• **Selected passage**:
**********
Data & Scripts

This page collects the datasets and scripts we use throughout the course. Resources are added each week as needed — check back for updates.

Datasets are sampled subsets of larger corpora maintained in the NLP Corpora for Korean Studies repository. For full corpora and detailed documentation, see that repository.

Organizing your files: Create subfolders within your /data directory by corpus or file type — e.g., /data/president_speeches/, /data/scripts/. This keeps things tidy as we accumulate more files over the semester.


Datasets

Week(s) Dataset Description Download
2–5 Presidential Speeches 749 democratic-era presidential speeches (Roh Tae-woo–Moon Jae-in), sampled from 5,840. See documentation. CSV (~4.4 MB)
2–5 Presidential Speeches (Small) 100 randomly selected speeches from the last three presidents (Lee Myung-bak, Park Geun-hye, Moon Jae-in). Use this if Orange runs slowly or crashes with the full file. CSV (~500 KB)
5+ NIKH History Textbooks (Demo) 9 Korean history textbooks across 3 eras (Colonial, Authoritarian, Democratic), sampled from the 67-book NIKH corpus (1895–2016). Includes processed_text column (pre-tokenized nouns, ready for analysis). See full corpus documentation. CSV (~1.8 MB)
7 NIKH Clustering Demo 11 Korean history textbooks (3 Colonial, 4 Authoritarian, 4 Democratic) for the Week 7 clustering exercise. Contains full_text for preprocessing in Orange or R. CSV (~3.1 MB)
4+ Korean Stopwords 678 Korean stopwords (punctuation, numbers, and high-frequency grammatical words). Load in the Preprocess Text widget under Filtering → Stopwords → From File. TXT

Scripts

Week Script Description Download
3 Korean Preprocessing (Mac) POS-based tokenization for Orange Data Mining. Auto-installs kiwipiepy. Python
3 Korean Preprocessing (Windows) Same as above but requires kiwipiepy pre-installed. Python
4 Korean Preprocessing — Annotated (Mac) Fully annotated version of the Mac preprocessing script. Read this to understand what each step does and why. Python

How to Use

Datasets:

  1. Download the CSV file
  2. Save it to a subfolder in your GitHub repository (e.g., /data/president_speeches/)
  3. Commit and push via GitHub Desktop
  4. Load the file in Orange Data Mining using the Corpus widget

Scripts:

  1. Download the .py file for your operating system
  2. In Orange, add a Python Script widget and paste the code
  3. Change TEXT_COLUMN to match your corpus column name (see the script comments)
  4. Connect it to your data flow and run
**********
• **Material supplied**:

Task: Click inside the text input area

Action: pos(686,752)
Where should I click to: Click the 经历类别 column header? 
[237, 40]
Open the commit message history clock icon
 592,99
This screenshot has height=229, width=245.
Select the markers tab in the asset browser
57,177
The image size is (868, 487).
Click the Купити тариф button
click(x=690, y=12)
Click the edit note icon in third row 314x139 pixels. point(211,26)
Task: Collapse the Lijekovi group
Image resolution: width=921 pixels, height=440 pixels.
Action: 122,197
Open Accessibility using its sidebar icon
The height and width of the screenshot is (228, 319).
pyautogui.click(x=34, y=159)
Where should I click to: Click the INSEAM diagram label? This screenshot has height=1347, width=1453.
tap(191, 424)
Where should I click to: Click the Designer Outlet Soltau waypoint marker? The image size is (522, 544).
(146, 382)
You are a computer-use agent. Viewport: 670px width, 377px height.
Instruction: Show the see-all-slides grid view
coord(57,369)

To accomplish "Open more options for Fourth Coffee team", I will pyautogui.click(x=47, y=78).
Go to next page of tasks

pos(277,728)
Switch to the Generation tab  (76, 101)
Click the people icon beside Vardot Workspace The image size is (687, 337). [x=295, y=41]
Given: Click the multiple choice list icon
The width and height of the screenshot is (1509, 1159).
**********
• **Parts of the exercise**:
1 – Reproduce the stretch of the Data & Scripts page from "This page collects" through "CSV (~4.4 MB)", substituting "archive" for "repository".
2 – List every president mentioned by name on the Data & Scripts page.
These entries come from a separate source.

• **Task solutions**:
1 –
This page collects the datasets and scripts we use throughout the course. Resources are added each week as needed — check back for updates.

Datasets are sampled subsets of larger corpora maintained in the NLP Corpora for Korean Studies archive. For full corpora and detailed documentation, see that archive.

Organizing your files: Create subfolders within your /data directory by corpus or file type — e.g., /data/president_speeches/, /data/scripts/. This keeps things tidy as we accumulate more files over the semester.


Datasets

Week(s) Dataset Description Download
2–5 Presidential Speeches 749 democratic-era presidential speeches (Roh Tae-woo–Moon Jae-in), sampled from 5,840. See documentation. CSV (~4.4 MB)

2 – Roh Tae-woo, Moon Jae-in, Lee Myung-bak, Park Geun-hye